ESTRATTO

※ ※ ※

Differenziata, meglio Napoli: mille “isole”, ma solo il 26%
La chiamano differenziata “spinta”. Ma di spinto non ha proprio nulla. Di osceno ci sono solo le percentuali ferme ancora al 26 per cento e lontane anni luce dal traguardo europeo del 65 per cento da raggiungere entro il 2012. La spinta propulsiva negli ultimi sei mesi, dopo il raddoppio delle isole ecologiche (passate da cinquecento a mille), è stata solo del 5 per cento.
L’incremento stimato era perlomeno il doppio (10 per cento). Persino Napoli, il che è tutto dire, è riuscita a fare di meglio con la ricetta “arancione” del sindaco Luigi De Magistris passando dal 16 per cento al 25 per cento con punte del 70 per cento in alcuni quartieri partenopei. «La scelta della differenziata spinta - insiste l’assessore all’Ambiente Umberto Laureni - non è modificabile. Non si torna indietro». Il problema è come andare avanti. Fabio Omero, l’assessore alle Aziende partecipate, preferisce non soffermarsi sulle percentuali. «La nostra - spiega - è una svolta culturale. Lo scopo di prima era solo quello di produrre energia elettrica. Mandare tutto all’inceneritore. L’immondizia usata per fare cassa».

※ ※ ※

DATI DI PARTENZA
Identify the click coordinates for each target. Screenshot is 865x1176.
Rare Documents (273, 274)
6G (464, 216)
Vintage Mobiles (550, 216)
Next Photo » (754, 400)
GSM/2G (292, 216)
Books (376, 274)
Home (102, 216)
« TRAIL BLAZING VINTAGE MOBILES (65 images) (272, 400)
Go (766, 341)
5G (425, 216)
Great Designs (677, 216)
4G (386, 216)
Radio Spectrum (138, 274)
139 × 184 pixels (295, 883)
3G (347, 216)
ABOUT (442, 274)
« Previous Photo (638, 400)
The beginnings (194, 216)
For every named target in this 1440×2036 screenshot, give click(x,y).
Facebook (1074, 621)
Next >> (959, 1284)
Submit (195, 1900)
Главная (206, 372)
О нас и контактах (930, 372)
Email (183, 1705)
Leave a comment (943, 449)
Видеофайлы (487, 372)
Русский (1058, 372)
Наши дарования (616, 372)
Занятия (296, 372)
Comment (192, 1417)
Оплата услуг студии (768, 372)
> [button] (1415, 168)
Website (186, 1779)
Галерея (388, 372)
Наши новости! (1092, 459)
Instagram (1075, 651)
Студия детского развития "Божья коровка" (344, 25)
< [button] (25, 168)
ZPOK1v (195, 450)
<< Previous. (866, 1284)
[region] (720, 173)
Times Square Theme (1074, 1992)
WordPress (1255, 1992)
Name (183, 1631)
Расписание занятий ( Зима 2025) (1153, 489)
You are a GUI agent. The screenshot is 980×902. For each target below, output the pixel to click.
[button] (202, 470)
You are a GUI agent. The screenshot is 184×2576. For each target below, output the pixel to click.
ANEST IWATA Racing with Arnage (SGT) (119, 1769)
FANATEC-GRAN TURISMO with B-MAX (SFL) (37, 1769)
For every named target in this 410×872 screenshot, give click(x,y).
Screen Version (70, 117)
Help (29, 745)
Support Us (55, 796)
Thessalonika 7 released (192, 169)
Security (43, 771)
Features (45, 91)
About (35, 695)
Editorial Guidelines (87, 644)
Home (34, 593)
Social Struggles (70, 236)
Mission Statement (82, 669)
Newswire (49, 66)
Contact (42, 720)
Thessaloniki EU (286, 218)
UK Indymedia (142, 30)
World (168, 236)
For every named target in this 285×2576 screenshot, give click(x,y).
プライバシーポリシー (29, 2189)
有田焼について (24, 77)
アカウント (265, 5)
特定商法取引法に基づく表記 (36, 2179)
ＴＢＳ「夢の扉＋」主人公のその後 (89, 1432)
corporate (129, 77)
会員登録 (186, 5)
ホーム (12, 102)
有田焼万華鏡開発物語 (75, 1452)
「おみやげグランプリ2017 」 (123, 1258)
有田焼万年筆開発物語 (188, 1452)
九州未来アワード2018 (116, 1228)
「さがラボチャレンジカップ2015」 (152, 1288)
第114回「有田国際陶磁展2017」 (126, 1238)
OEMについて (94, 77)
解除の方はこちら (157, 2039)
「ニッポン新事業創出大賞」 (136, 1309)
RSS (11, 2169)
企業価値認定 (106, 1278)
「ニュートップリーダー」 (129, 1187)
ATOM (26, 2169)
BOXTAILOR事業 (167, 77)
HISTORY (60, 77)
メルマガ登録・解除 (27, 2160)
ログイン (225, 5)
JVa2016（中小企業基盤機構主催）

※ ※ ※

ATTIVITÀ
Riporta parola per parola tutto ciò che nell'articolo sulla raccolta differenziata va da "Differenziata, meglio Napoli: mille" giù fino a "5 per cento.".

RISPOSTA SCRITTA
Differenziata, meglio Napoli: mille “isole”, ma solo il 26%
La chiamano differenziata “spinta”. Ma di spinto non ha proprio nulla. Di osceno ci sono solo le percentuali ferme ancora al 26 per cento e lontane anni luce dal traguardo europeo del 65 per cento da raggiungere entro il 2012. La spinta propulsiva negli ultimi sei mesi, dopo il raddoppio delle isole ecologiche (passate da cinquecento a mille), è stata solo del 5 per cento.